AI – real or a dream ?

About twenty years ago I started lecturing on futurism. The field I liked to talk about was autonomous cars, I estimated that an autonomous vehicle will be common property in about 20 years. In those years – 2004, DARPA (the US Development Agency) launched a competition to create an autonomous car and the results were promising. 20 years have passed, an autonomous car is here but not really. Is it the fate of artificial intelligence that soon it will change the world, but not really?

In the 80s when Japan was at its peak and software languages were third generation, the Japanese announced that they were skipping the fourth generation (I’m not sure what it was supposed to be) and going straight to the fifth generation which includes artificial intelligence. The whole world was shaken, the Americans fought back and invested huge sums, there was a feeling that artificial intelligence was coming. Later disillusionment set in and the field faded and became relegated to academia and industry. The development of computers (computing power) and the development of new algorithms created the next generation and today there is renewed hype in the belief that this technology is going to change the world. Is that so?

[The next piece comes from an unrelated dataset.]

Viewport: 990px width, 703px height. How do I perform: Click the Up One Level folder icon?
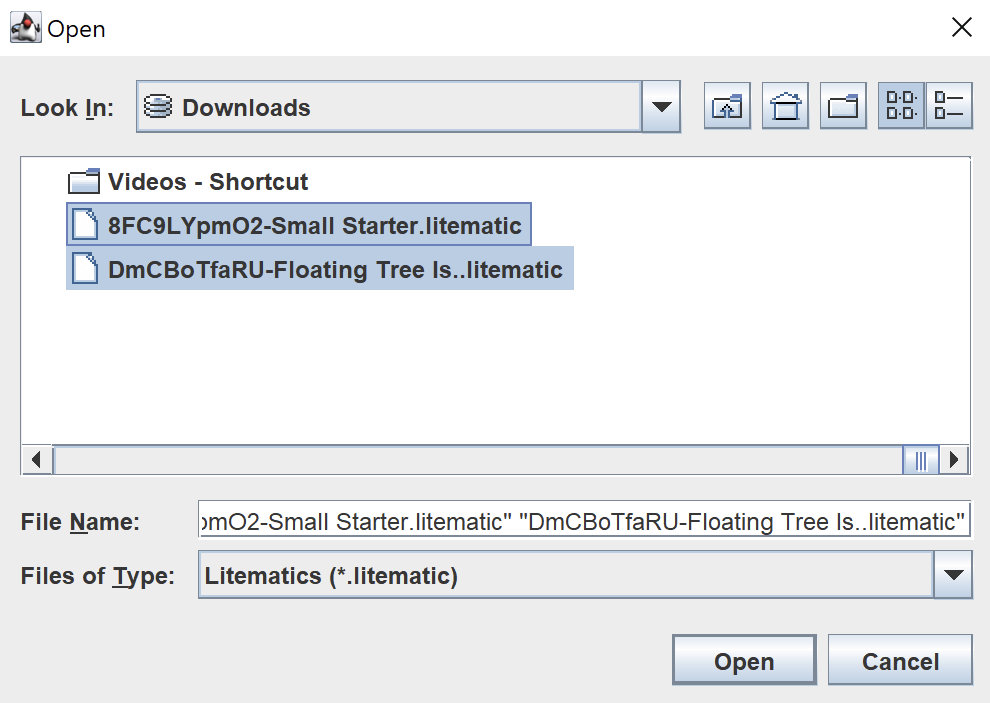point(727,107)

On the one hand we see the development of the field, not only on paper, but real applications with amazing products and companies that invest huge resources in the field. On the other hand, the products are still immature, with tough problems of product control, reliability and quality, and there is a difficult question as to whether it will be possible to solve them in the future. Let’s take for example the quality of the products. Those who have played with ChatGPT know that sometimes the answers are really stupid or wrong. The main reason stems from the fact that the system is based on existing information written by a person that is not always correct (for example ‘the Earth is flat’), so there is a non-negligible chance that an answer will contain incorrect parts. The issue gets more complicated since the information in the future will be written in part by the technology itself which, as mentioned, contains incorrect components and therefore the element of unreliability in the answers will only increase. Worse, there is a chance that the content writers will prefer to use content generated by the system and not invest in original content, thus increasing the unreliability of the answer. And I haven’t mentioned product control, and a number of other complex issues.

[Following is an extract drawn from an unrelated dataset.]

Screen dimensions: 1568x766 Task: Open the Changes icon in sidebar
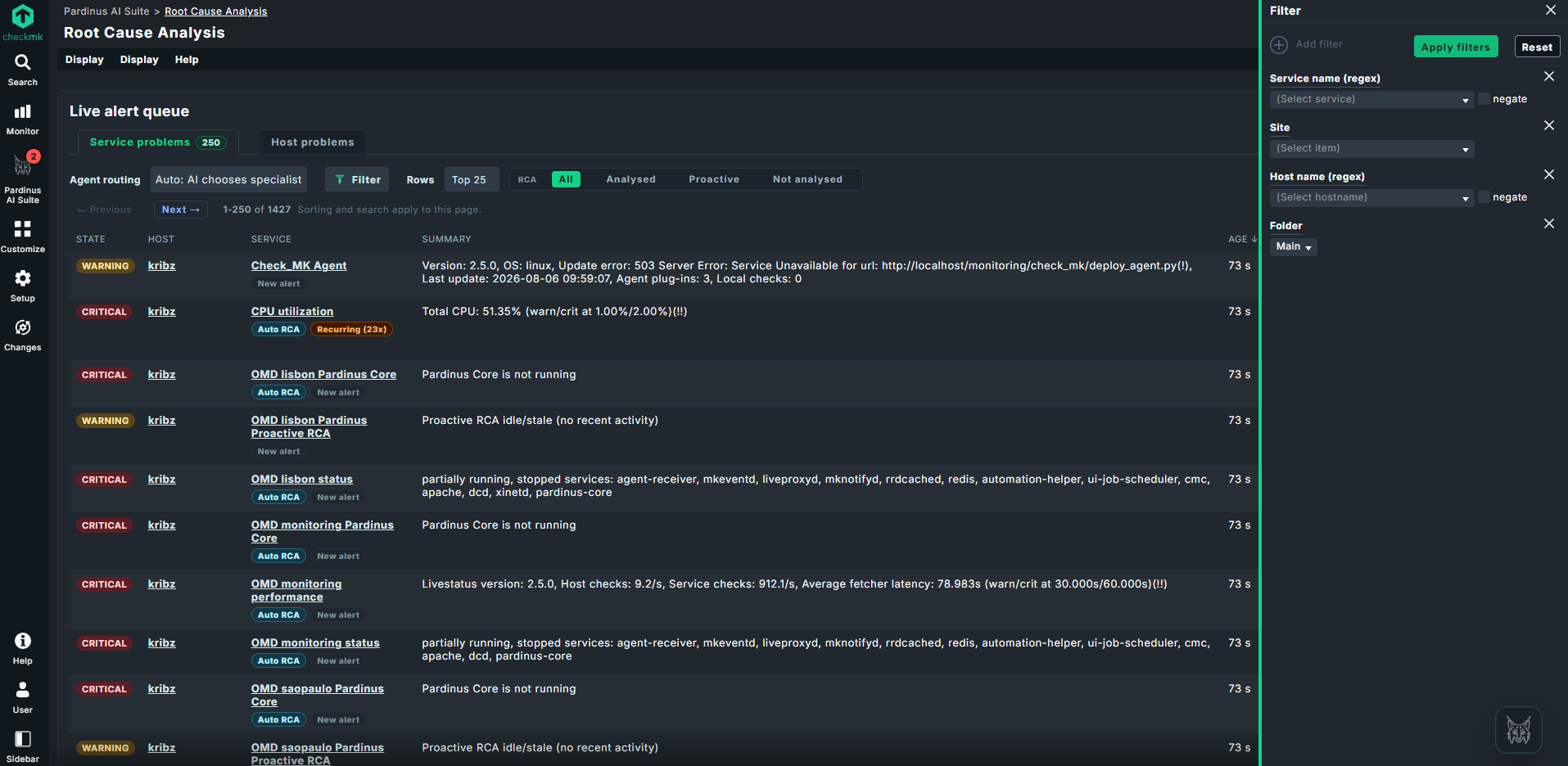[x=23, y=327]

When a plane advances to its destination, there is a ‘point of no return’, from that point the plane does not have enough fuel to return and must continue to the destination, even if there is a need to return. Every technology has a point of no return from which it will continue to develop without the possibility of going back – we cannot stop using computers, go back to riding donkeys or living in caves. Artificial intelligence has not yet passed the point of no return, there are still not enough uses or enough users, the hundreds of millions of users currently mainly playing/learning the system. To accumulate more uses and users we must solve (at least partially) the essential problems that exist in the technology, and this takes time. Today the field attracts investments and entrepreneurs, but there is a chance that the hype that exists today will pass before we pass the point of no return and with it the investments will disappear. If this happens, inherently conservative systems (such as the education system) will be the first to stop the activity in the field and prefer to not even try.

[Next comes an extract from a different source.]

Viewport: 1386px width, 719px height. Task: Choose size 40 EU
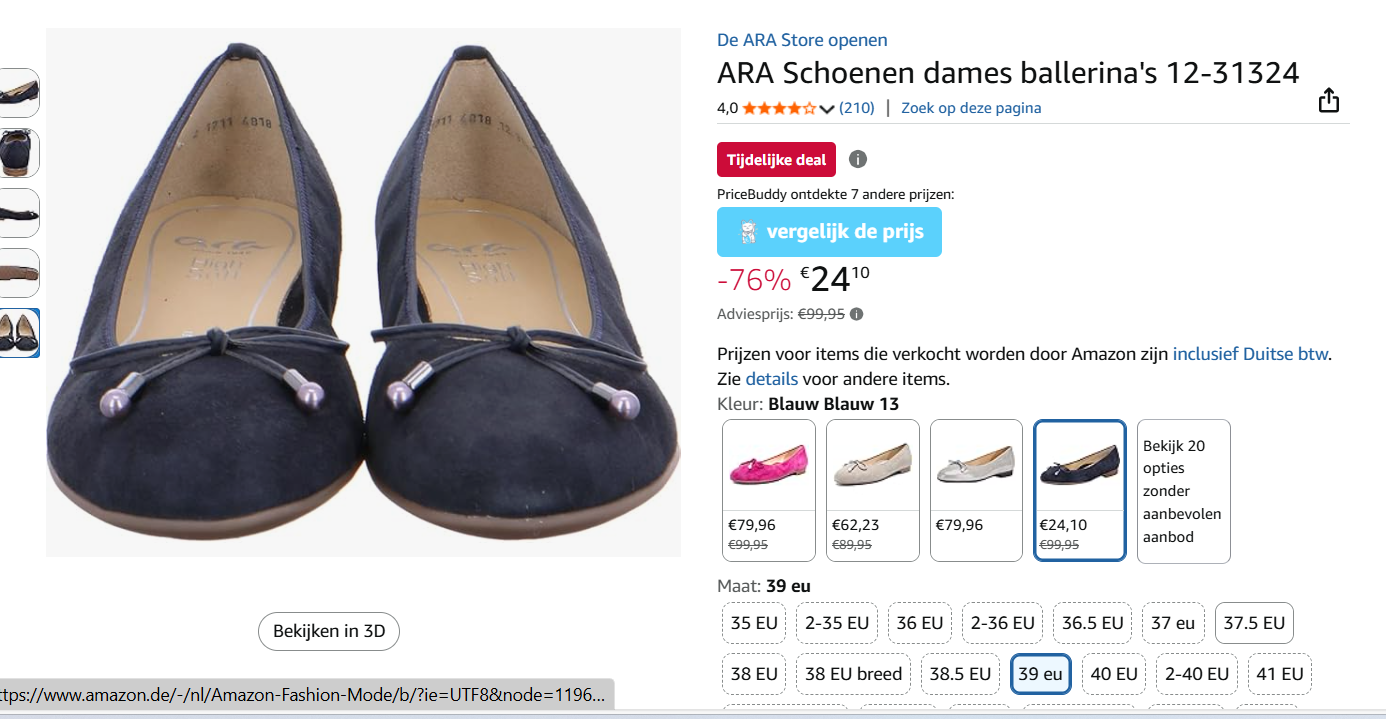click(1113, 673)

Now to the main question – will artificial intelligence cross the point of no return. In my opinion, the signs are promising – the leap forward made by technology, the applications that already exist, the investments made in the field, the public’s interest, and the existing potential – all indicate that there is a good chance that within about a decade artificial intelligence will reach a level where it will be impossible to live without it. When it reaches this point, the education system will also be forced to get on the wagon (see AI – an inevitable technology).